Mutations of bacteriophage T7 that affect initiation of synthesis of the gene 0.3 protein

Abstract

Two different mutations that greatly diminish the rate of synthesis of the gene 0.3 protein of bacteriophage T7 were characterized. One is in the initiator triplet for the 0.3 protein, changing it from AUG to ACG. This mutation had little effect on binding of ribosomes to the 0.3 mRNA in vitro, although 0.3 protein synthesis was greatly depressed in vitro and in vivo. A suppressor mutation that partially restores the wild-type rate of synthesis was found to lie within the 0.3 RNA but not close to the mutant ACG (more than 64 nucleotides away).
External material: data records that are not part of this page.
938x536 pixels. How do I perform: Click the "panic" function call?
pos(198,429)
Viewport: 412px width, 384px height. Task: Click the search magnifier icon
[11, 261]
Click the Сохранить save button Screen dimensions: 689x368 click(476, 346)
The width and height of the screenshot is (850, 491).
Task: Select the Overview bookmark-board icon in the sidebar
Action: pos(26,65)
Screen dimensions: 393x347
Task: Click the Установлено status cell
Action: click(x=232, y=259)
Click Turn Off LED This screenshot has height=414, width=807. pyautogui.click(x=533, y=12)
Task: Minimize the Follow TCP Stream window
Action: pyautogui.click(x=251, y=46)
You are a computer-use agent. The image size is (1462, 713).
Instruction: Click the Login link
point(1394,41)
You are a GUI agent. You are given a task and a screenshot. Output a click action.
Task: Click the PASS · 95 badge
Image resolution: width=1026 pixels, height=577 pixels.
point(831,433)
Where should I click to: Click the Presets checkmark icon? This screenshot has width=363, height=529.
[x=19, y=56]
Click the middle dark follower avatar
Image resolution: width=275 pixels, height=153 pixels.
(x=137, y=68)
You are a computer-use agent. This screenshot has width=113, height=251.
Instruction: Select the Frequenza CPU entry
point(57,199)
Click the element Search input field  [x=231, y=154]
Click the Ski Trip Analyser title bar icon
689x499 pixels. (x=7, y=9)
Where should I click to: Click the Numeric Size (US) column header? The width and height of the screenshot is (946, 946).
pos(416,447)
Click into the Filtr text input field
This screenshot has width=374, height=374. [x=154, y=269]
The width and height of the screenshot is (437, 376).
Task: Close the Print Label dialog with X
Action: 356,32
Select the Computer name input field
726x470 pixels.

The 2nd mutation is a G-to-A transition located 11 bases to the 5'' side of the initiator AUG. This change eliminates a possible 5-base pairing with a sequence near the 3'' end of 16S rRNA, an interaction previous workers proposed to be important for initiation of protein synthesis. This mutation causes the site of ribosome binding to shift about 15 bases to the 3'' side, centering on an internal AUG, but this new site has only a poor potential interaction with 16S RNA. A suppressor mutation that restores the rate of 0.3 protein synthesis to essentially wild-type levels and also restores wild-type ribosome-binding behavior was found to lie adjacent to the original mutation, creating a new 4-base complementarity with 16S RNA. Apparently a pairing interaction between mRNA and 16S RNA is involved in specific initiation of protein Escherichia coli and this interaction may be important in selecting the site in mRNA at which the ribosomes bind.